Análisis
Imágenes de la más triste decadencia
El descontrol es una constante en la vida de miles de jóvenes y no tanto. La debacle educativa y la imposición de modelos culturales vacuos terminan por configurar un panorama alarmante.
En la Argentina nos hemos acostumbrado en las últimas décadas a iniciar las argumentaciones sobre nuestra realidad con una frase sencilla, pero profunda: “Son tiempos de crisis”. Es decir, períodos cuya continuidad es casi ininterrumpida en los que el deterioro de la calidad de vida y la persistencia de los mismos problemas aquejan a la gran mayoría de la ciudadanía.
Los tiempos de crisis se refieren no solo a la economía. Hay crisis de todo tipo y para todos los gustos: política, de seguridad, social, laboral, cultural, educativa entre otras. Cuando todas estas problemáticas se entremezclan, el resultado termina –en ocasiones- siendo dramático, trágico. Se producen así episodios que reflejan el nivel de decadencia de un país que parece resignado a tener que naturalizarlos.
Por estos días, la memoria social recuperó aquellas dolorosas imágenes del feroz asesinato de Fernando Báez Sosa, ocurrido en Villa Gesell hace cuatro años, cuando fue víctima del accionar violento y criminal de una patota a la salida de un local de diversión nocturna. Similares escenas pudieron observarse en el crimen del joven Tomás Tello en Santa Teresita, otra localidad de la costa bonaerense.
En el primer caso fueron golpes y patadas bestiales contra un cuerpo inerme e indefenso. En el segundo, quedó registrada una persecución tenaz que se prolongó por varias cuadras y terminó con una cuchillada en el corazón de la víctima. Por cierto, durante esos largos minutos registrados en las cámaras de “seguridad”, no hubo reacción de las fuerzas que deberían brindar protección a una persona que sufre el ataque cobarde de varios salvajes.

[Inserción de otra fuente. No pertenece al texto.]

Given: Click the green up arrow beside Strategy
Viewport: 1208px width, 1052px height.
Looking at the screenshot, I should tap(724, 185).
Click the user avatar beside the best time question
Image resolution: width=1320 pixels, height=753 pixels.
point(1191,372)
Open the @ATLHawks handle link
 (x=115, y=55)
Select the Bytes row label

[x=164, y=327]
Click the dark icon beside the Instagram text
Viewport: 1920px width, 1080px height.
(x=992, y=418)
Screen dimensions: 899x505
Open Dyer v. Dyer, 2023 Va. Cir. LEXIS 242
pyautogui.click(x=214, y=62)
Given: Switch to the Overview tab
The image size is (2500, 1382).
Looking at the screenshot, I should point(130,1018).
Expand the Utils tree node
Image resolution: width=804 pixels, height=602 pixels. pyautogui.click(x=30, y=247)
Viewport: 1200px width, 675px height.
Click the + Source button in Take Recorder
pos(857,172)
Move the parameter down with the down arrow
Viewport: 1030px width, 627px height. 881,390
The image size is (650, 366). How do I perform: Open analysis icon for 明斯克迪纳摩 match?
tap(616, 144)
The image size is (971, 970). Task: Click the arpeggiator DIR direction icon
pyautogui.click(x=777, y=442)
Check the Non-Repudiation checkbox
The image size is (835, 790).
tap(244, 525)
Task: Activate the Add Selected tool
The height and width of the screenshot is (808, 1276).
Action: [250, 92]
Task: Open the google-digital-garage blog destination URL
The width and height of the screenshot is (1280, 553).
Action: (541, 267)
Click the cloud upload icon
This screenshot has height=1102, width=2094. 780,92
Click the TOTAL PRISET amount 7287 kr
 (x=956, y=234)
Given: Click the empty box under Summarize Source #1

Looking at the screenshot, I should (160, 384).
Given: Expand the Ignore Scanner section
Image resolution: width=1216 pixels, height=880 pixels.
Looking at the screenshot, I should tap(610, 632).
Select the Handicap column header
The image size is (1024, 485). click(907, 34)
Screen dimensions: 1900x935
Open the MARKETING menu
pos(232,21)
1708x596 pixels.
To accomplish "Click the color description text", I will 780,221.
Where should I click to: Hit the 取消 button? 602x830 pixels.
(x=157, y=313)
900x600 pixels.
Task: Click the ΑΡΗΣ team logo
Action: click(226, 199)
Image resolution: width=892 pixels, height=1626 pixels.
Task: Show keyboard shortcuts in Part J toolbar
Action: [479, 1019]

Cuando se produjo el crimen de Villa Gesell, en esta columna se escribió que “existe una sensación de que se trata de un hecho atípico, no habitual. Sin embargo, se hace necesario calificar como errada la idea de que se trata de un caso aislado. Ciertamente, el hecho ha sido tremendo y es descomunal la carga de violencia que se puede ver en todas las imágenes. No obstante, en determinados círculos parece ser observado como algo ajeno a la vida cotidiana. Todo lo contrario. La violencia está arraigada entre nosotros como práctica habitual para dirimir diferencias. En todos los órdenes sociales. Desde la política que usa la palabra como bayoneta hasta los irracionales que disfrutan de propinar golpes a los demás y alardean luego de su agresión. Las situaciones de peleas callejeras entre jóvenes son habituales en las noches. Las bandas de “amigos”, cuando encuentran “enemigos”, deciden, por motivos de una nimiedad insólita, recurrir a la violencia. La agresión no está mal vista. No tiene condena social. Está naturalizada, por más que haya empeño en negarlo. Son muchos los que, incluso, la justifican. La ley del más fuerte, selvática y salvaje, se expresa primero con el lenguaje del “aguante” y de que hay que “copar la parada”, entre otros conceptos que pocos rechazan”.
Frustrante resulta constatar que todo lo descripto puede adjudicarse al caso que hoy repercute en los medios que se dicen nacionales. El trazado de un paralelismo entre el sonado caso en el que murió Fernando Báez Sosa y el que le costó la vida a Tomás Tello permite ratificar que no se trata de hechos aislados. El descontrol es una constante en la vida de miles de jóvenes y no tanto que viven azotados por todas las crisis señaladas líneas arriba. Los golpea la política que los utiliza como objetos de prácticas clientelares, los sacude la crisis económica, tanto como que más del 60% viven en situación de pobreza, los aísla la falta de empleo decente. La debacle educativa y la imposición de modelos culturales vacuos, que incluso atacan la dignidad humana, terminan por configurar un panorama alarmante. Por ello, las imágenes del ataque ocurrido en la localidad de Santa Teresita son la comprobación de una triste y dolorosa decadencia.